I recall being taught (starting a sentence with those words is always dangerous) that the simplistic definition of similes and metaphors as being mutually exclusive – the former, unlike the latter, using ‘like’ or ‘as’ when making its figurative comparison – was wrong, and that one (I think simile) was actually a subset of the other (I think metaphor), like the old saw about pennies and coins. My girlfriend adamantly contends that this isn’t true, and that something can’t be both a simile and a metaphor. The dictionaries we’ve checked appear to support her.
Have I been under a false apprehension all this time, like the fox who thought the reflection of the moon in the river was a piece of cheese, or will I be the cat that’s eaten the canary?
How exactly does one equate two things without comparing them? A simile is a specific type of metaphor usually using “like” or “as” as a comparison. “He is a fox” is a metaphor. “He is like a fox” is a metaphor and a simile.
So then “He’s the dullest knife in the drawer” is a simile, right? We’re explicitly comparing him to a knife, because they’re both dull. And “the road of life” is also a simile, yes?
No. They’re both metaphors. They’re not explicit comparisons, they’re explicit substitutions of descriptive images for the literal description of reality.
I always thought a metaphor was when you never even mention the thing you’re really talking about.
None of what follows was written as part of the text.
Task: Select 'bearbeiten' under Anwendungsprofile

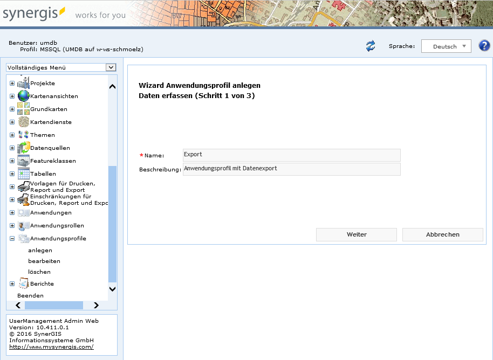Action: (44, 261)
The best example I can think of is the book Animal Farm, where every animal is generally accepted to represent a person or organization (e.g. Lenin, the Church, etc.) but the actual people (e.g. Lenin himself, etc.) are never mentioned in the book.
But I guess I’m wrong. So what would call that? Symbolism? So then we have symbols, metaphors, and similes?
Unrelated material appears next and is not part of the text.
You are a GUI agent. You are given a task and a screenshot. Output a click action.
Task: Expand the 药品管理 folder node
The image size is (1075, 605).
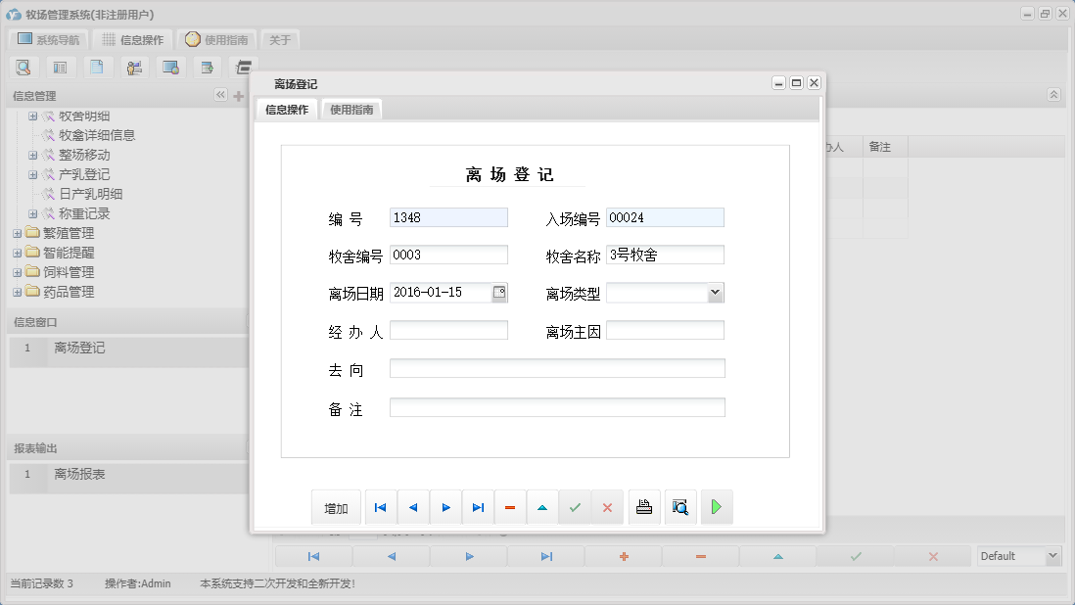click(x=17, y=292)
The subject is figurative language, which includes: similes, metaphors, irony, symbolism, hyperbole, apostrophe, and a few other items which I can’t recall off the top of my head.
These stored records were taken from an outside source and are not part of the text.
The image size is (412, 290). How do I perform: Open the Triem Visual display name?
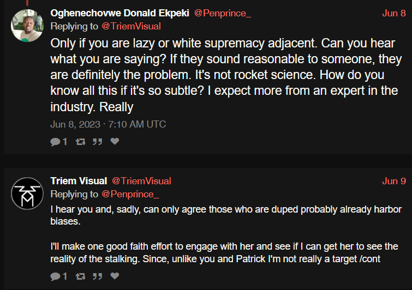pyautogui.click(x=79, y=181)
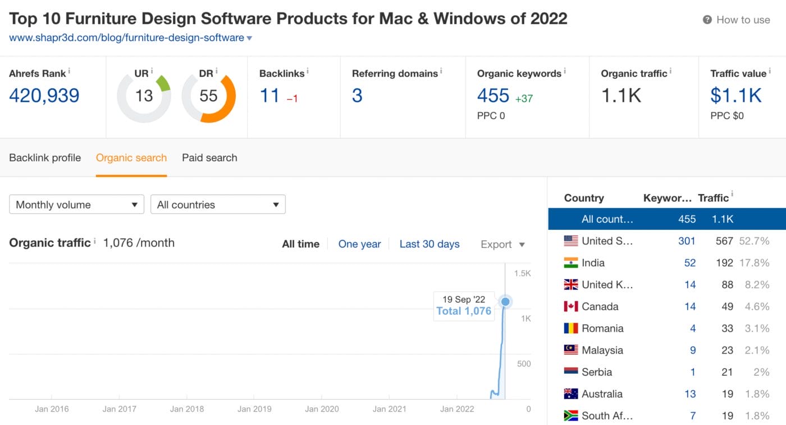The height and width of the screenshot is (425, 786).
Task: Open the All countries filter dropdown
Action: [x=218, y=205]
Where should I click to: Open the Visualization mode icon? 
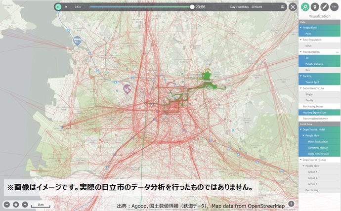pyautogui.click(x=305, y=7)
A simile is a direct comparison. This is like that. He is as [blank] as a [blank]. You mention both things as being similar to one another.
A metaphor is an implicit comparison. Implicit because you don’t say “this is like that,” you say “this IS *.” For instance, I could say “Life’s a bitch.” That’s a metaphor. It is not, however, literally true. You could not, for instance, take a picture of someone’s life and end up with a portrait of a female dog. A metaphor is a kind of code. You substitute one thing for another, but you tell the reader exactly what you’re doing. Sometimes, you can get an extended metaphor, where you tell the reader once what you’re doing, and then keep the idea up without repeating the key to the code. For instance: My English teacher’s a real witch. I bet she rides a broom to class every day.
A symbol is similar to a metaphor in that it’s a code. The trick is, though, that the author doesn’t give you the key to the code. You have to figure it out for yourself. In To Kill a Mockingbird, Atticus Finch tells his daughter not to shoot her pellet gun at any mockingbirds, because it’s a sin to kill a mockingbird. The mockingbird becomes a symbol for Tom Robins (?) - and it could be argued vice-versa - because it represents destroying an innocent, a thing that did no harm. The author never comes right out and says “Tom is the mockingbird”. You have to figure it out for yourself.